A reportagem do UOL questionou a assessoria do vereador, por telefone e por e-mail, sobre o conteúdo de seus roteiros em Brasília, mas o gabinete não apresentou uma justificativa para os deslocamentos do parlamentar.

A suplente Séfora Mota (PSB), que assumiu o mandato entre 2013 e 2015, é a terceira que mais gastou em diárias de viagens: R$ 17.396,87, incluindo um curso de capacitação para orientadores em sexualidade e diversidade funcional (para pessoas com deficiência) realizado em Buenos Aires, na Argentina, entre 20 e 22 de março de 2014. Só em diárias, a participação no curso custou R$ 3.378,69.

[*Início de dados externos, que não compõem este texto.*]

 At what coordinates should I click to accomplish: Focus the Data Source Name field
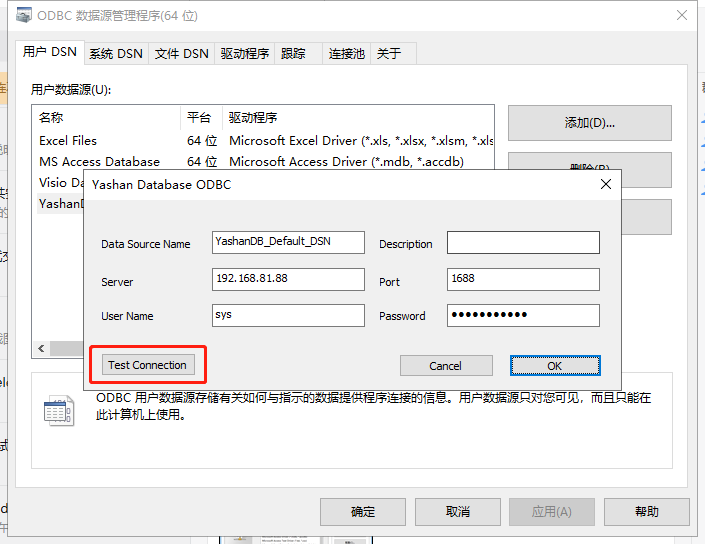pos(289,242)
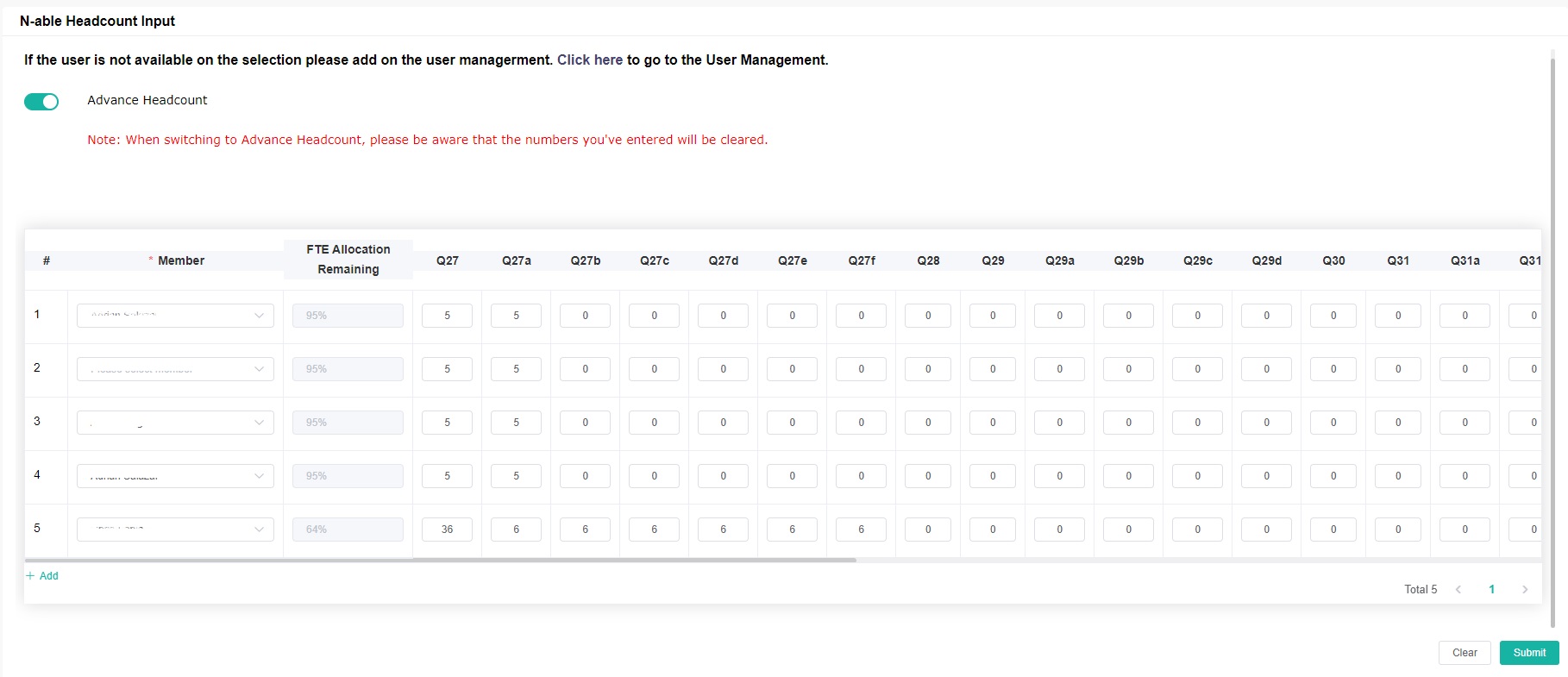The height and width of the screenshot is (677, 1568).
Task: Expand the Member dropdown in row 3
Action: coord(175,423)
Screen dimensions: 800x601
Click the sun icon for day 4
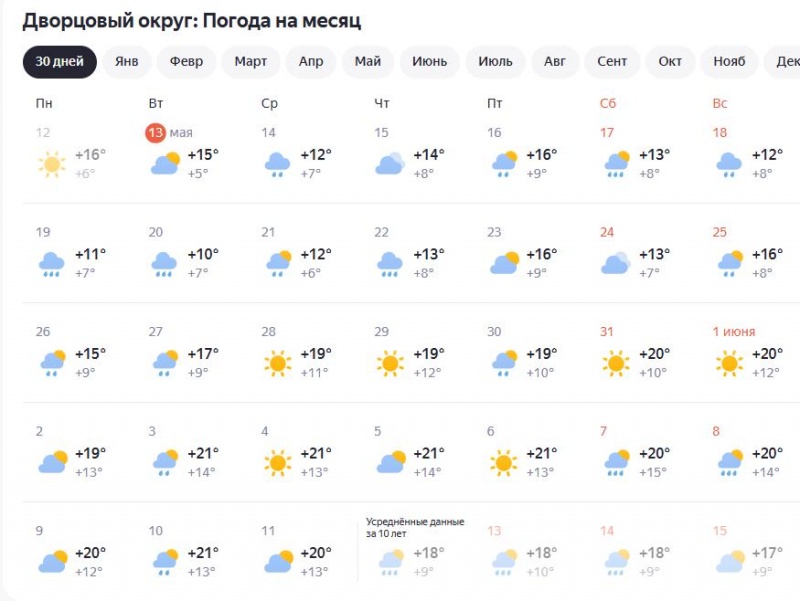coord(277,462)
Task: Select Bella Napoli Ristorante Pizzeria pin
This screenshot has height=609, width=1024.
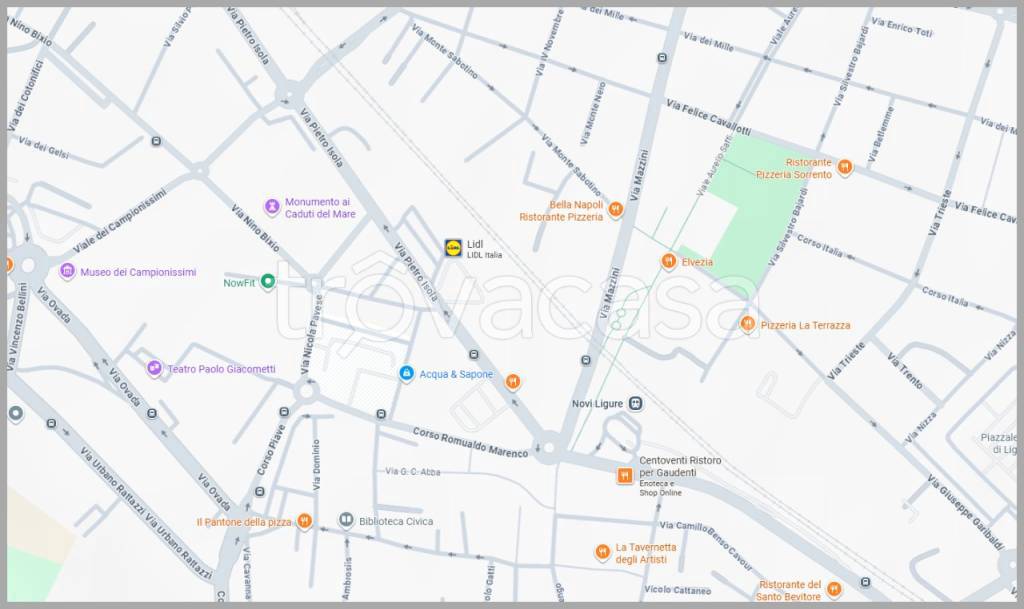Action: (x=615, y=210)
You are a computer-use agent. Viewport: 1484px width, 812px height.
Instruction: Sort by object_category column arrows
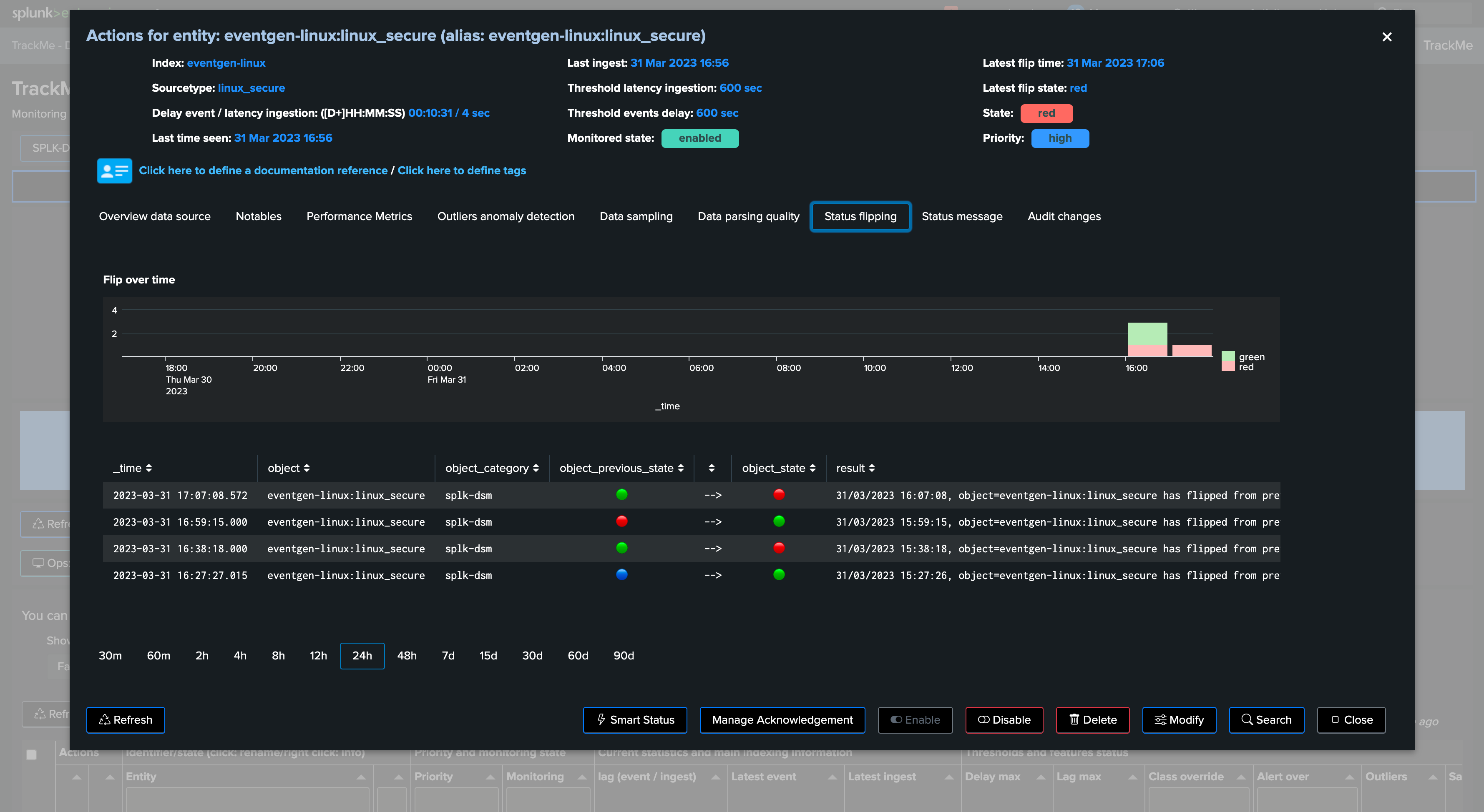(536, 468)
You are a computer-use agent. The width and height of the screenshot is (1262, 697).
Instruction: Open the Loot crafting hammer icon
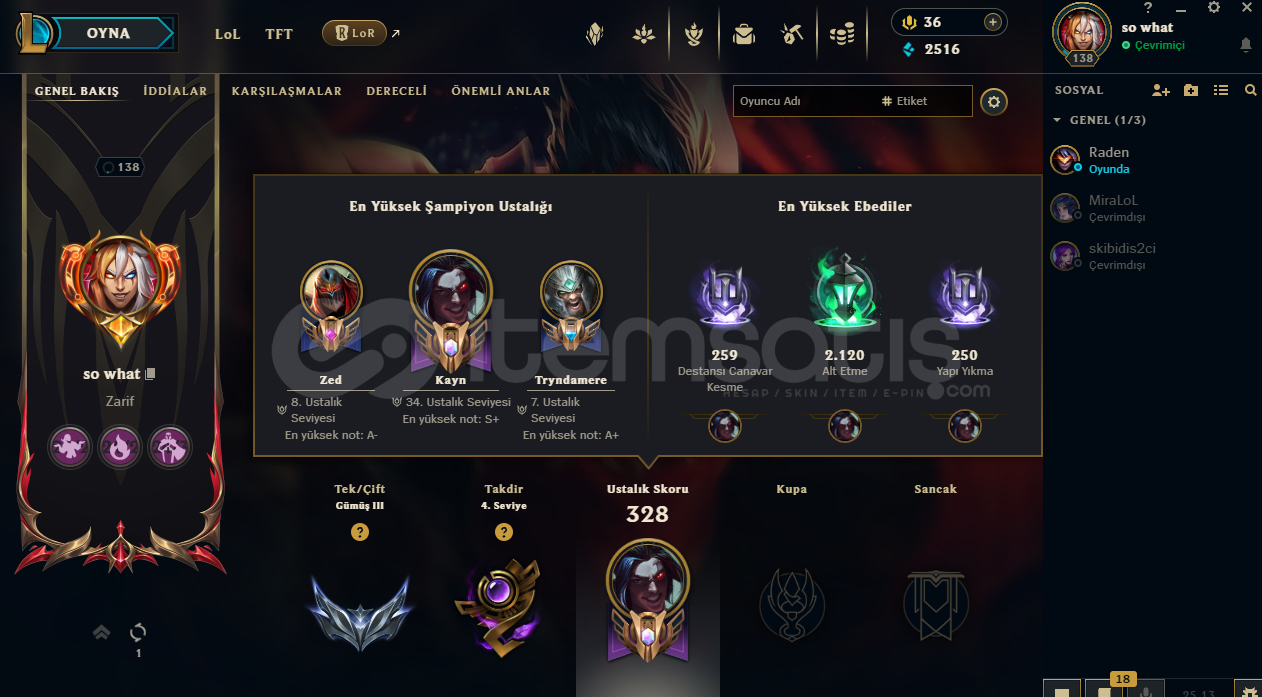tap(793, 35)
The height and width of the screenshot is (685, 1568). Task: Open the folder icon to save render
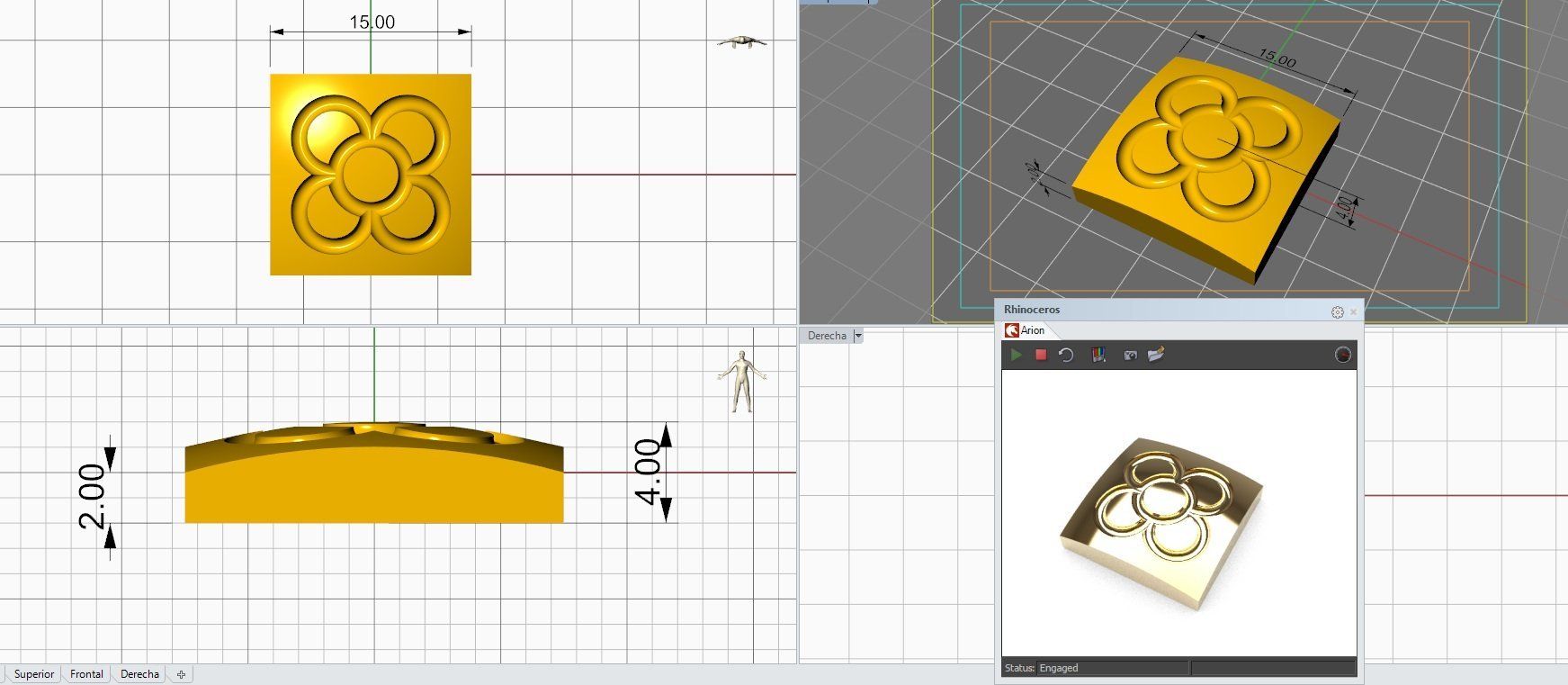pos(1156,355)
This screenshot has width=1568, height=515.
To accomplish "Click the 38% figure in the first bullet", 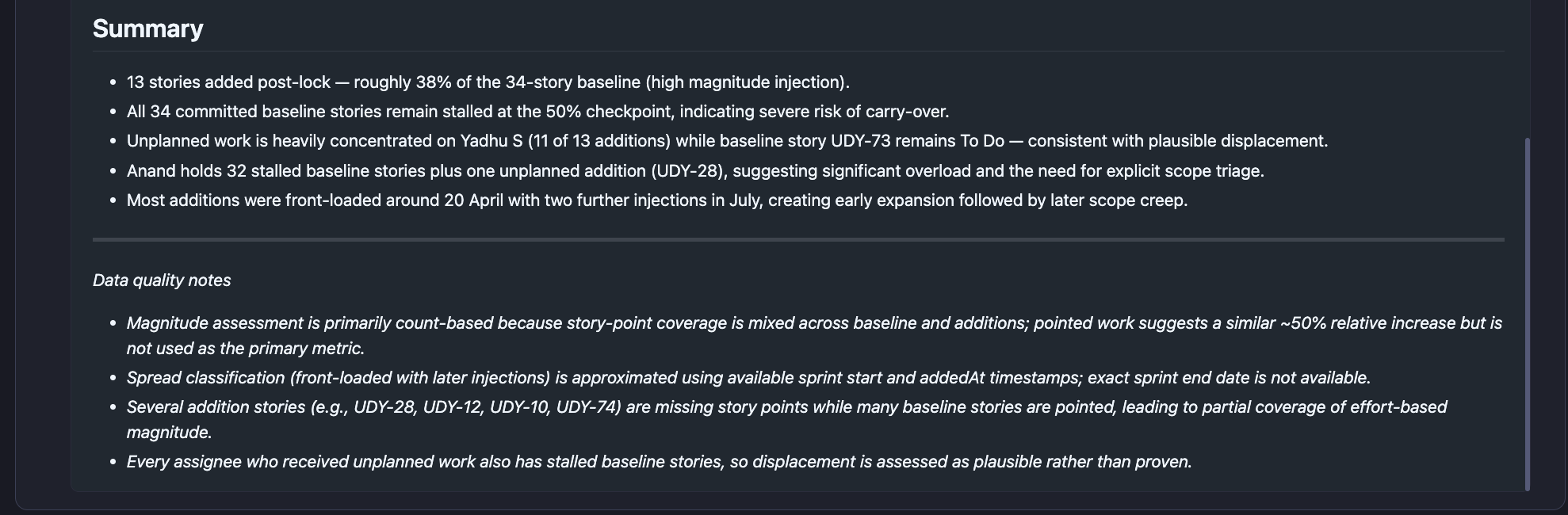I will [434, 82].
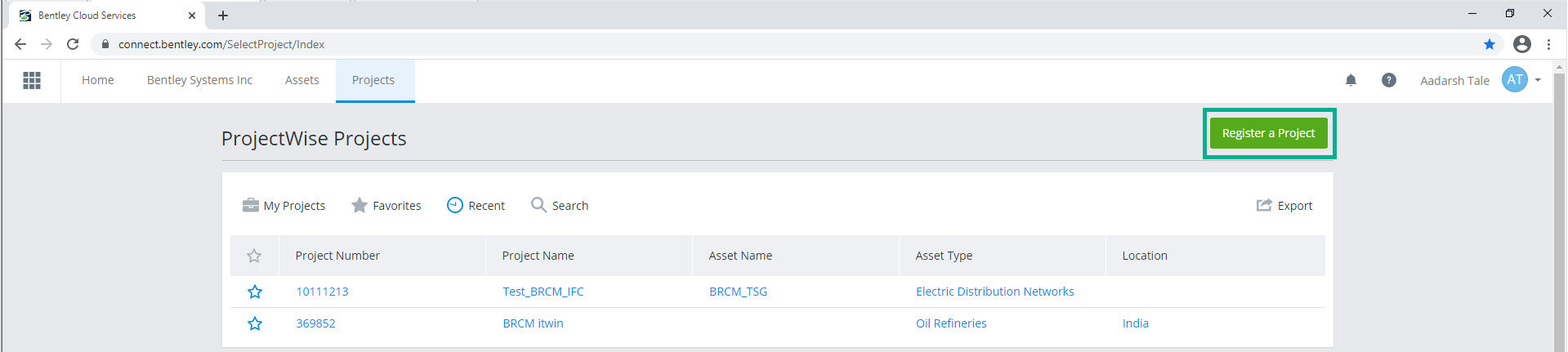Toggle the favorites star column header
Image resolution: width=1568 pixels, height=352 pixels.
click(254, 256)
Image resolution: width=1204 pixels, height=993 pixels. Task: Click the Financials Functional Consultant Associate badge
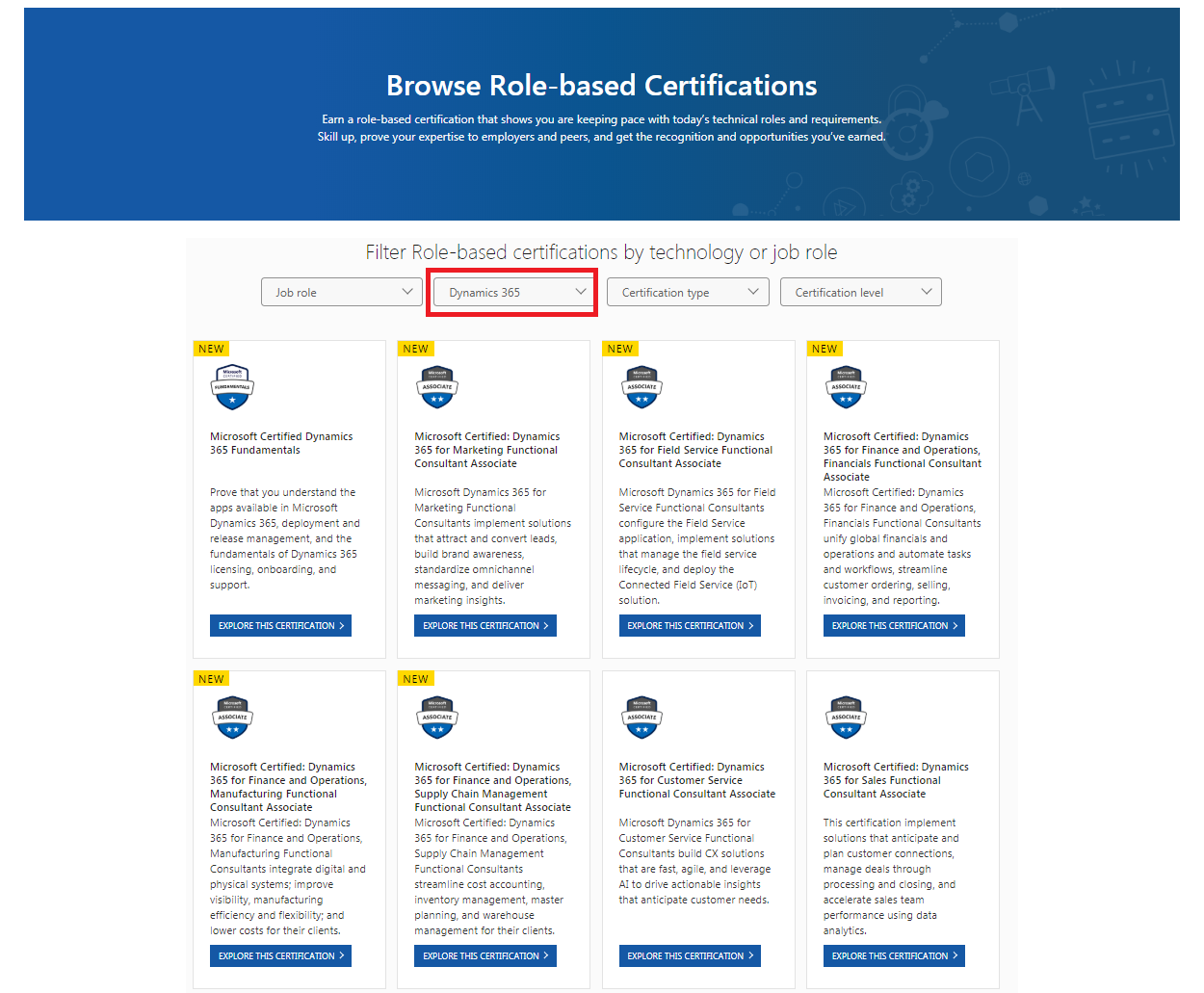point(846,387)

Ela também participou, em 2013, do lançamento de uma linha de roupas de ginástica para pessoas com deficiência em São Paulo, com um custo de R$ 938,52 por uma diária e meia. Só no primeiro ano de suplência foram cinco viagens a um custo total em diárias de R$ 8.909,96.

"Todas as minhas viagens foram feitas a partir de convites e aprovadas pela Câmara Municipal. Cada um dos eventos teve como objetivo aprofundar o conhecimento e estabelecer troca de experiências para trazer à população de Porto Alegre, neste caso em especial à população com deficiência, subsídios para que possamos desenvolver projetos e políticas que aumentem a inclusão e acessibilidade", justificou em nota.

Viagens para o exterior

petista Carlos Comassetto utilizou oito diárias internacionais em 2015 --R$ 10,2 mil-- para representar a Câmara durante a Expo Milão, na Itália. No ano passado, o parlamentar esteve também em Manaus e em Brasília. Na Itália, o vereador teve a companhia do presidente da Câmara, Cássio Trogildo (PTB), que está inelegível devido a uma condenação por abuso de poder econômico na campanha de 2012.

"O objetivo da Expo Milão foi de promover o debate sobre como nutrir o planeta de forma sustentável, justa e saudável. Foi um intercâmbio importante com técnicos de muitos países que têm investido nesse segmento", explicou o parlamentar, que é engenheiro agrônomo.

Já o socialista Airto Ferronato passou cinco dias, em março de 2013, em Istambul, na Turquia, para acompanhar o Campeonato Mundial Júnior de Muay Thai. O roteiro custou R$ 5.908,69 apenas em diárias. Ferronato justificou que participou do evento para oferecer Porto Alegre como sede do torneio de 2015, que acabou se realizando na Tailândia.

O regimento da Câmara não prevê aprovação pelo plenário para roteiros de parlamentares, mas estabelece um limite de R$ 16.237,71 em diárias e passagens aéreas por ano. A cotação, bem como a compra das passagens, é feita pela Câmara, e não pelos gabinetes.

O presidente da Câmara, Cássio Trogildo, afirmou que os gastos com deslocamentos dos vereadores de Porto Alegre é "bem menor" do que permite o regimento interno. Além disso, justificou que os parlamentares prestam contas na tribuna das viagens que realizaram.